*WHAT THE TASK ASKS*: Reproduce the line with "Task: Click the Week 50 axis label" and everything after it in the listing below, exactly, both ends included. No pictures.

*RECORDED DATA*:
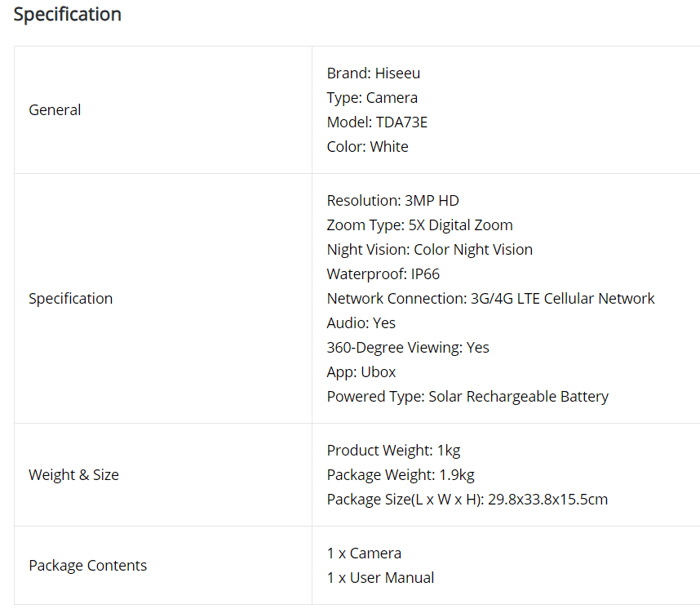This screenshot has width=700, height=609.
Task: Select the Specification row label in table
Action: click(70, 299)
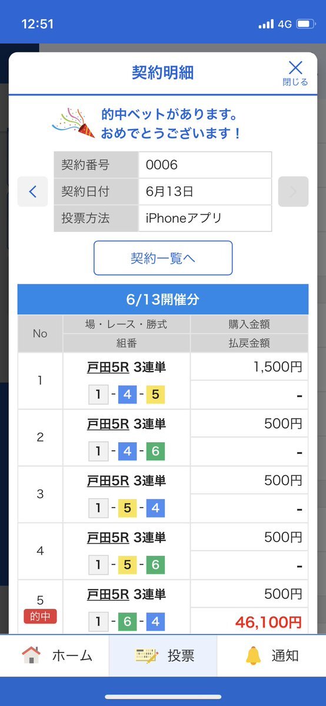Tap the 46,100円 payout amount

tap(268, 622)
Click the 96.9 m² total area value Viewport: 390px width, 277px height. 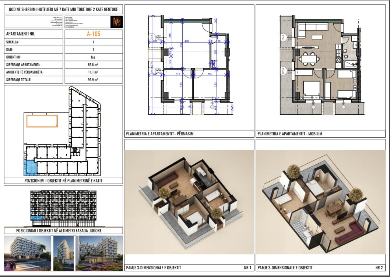click(93, 79)
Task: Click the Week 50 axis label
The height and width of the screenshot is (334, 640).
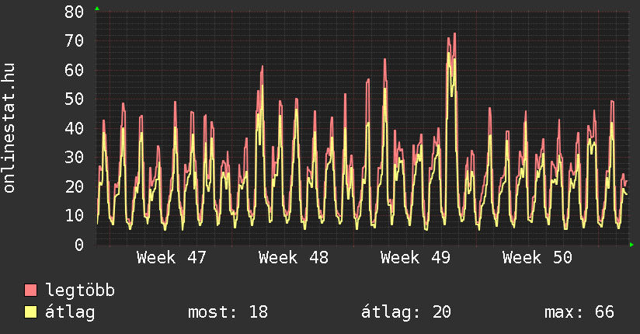Action: tap(537, 258)
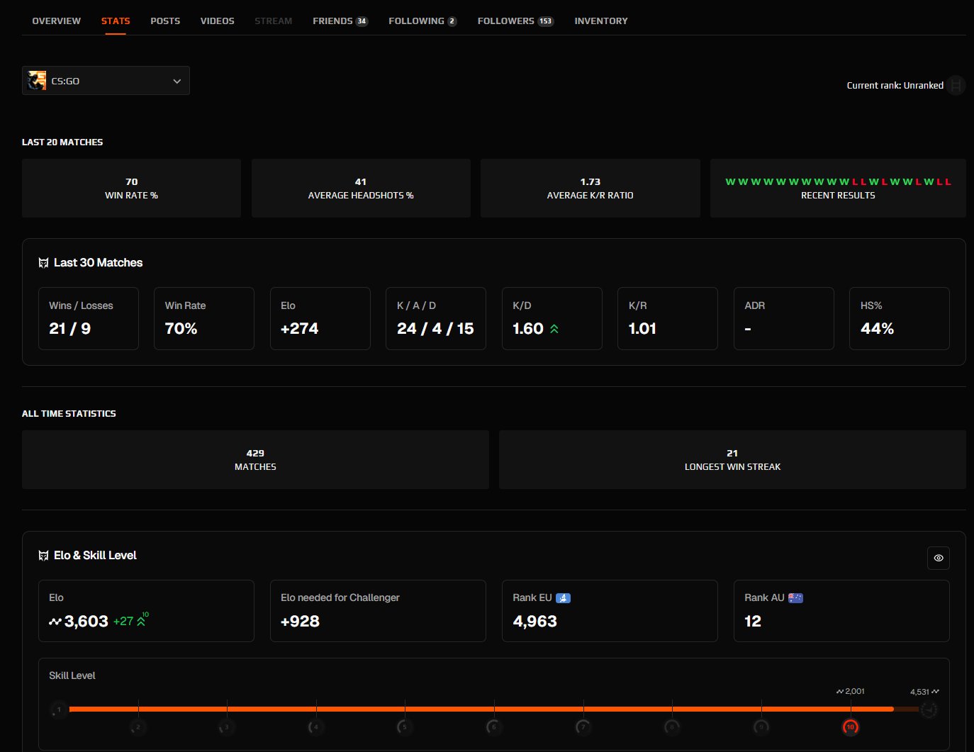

*EXPECTED OUTPUT*:
Task: Click the Week 50 axis label
The height and width of the screenshot is (334, 640).
Action: tap(537, 258)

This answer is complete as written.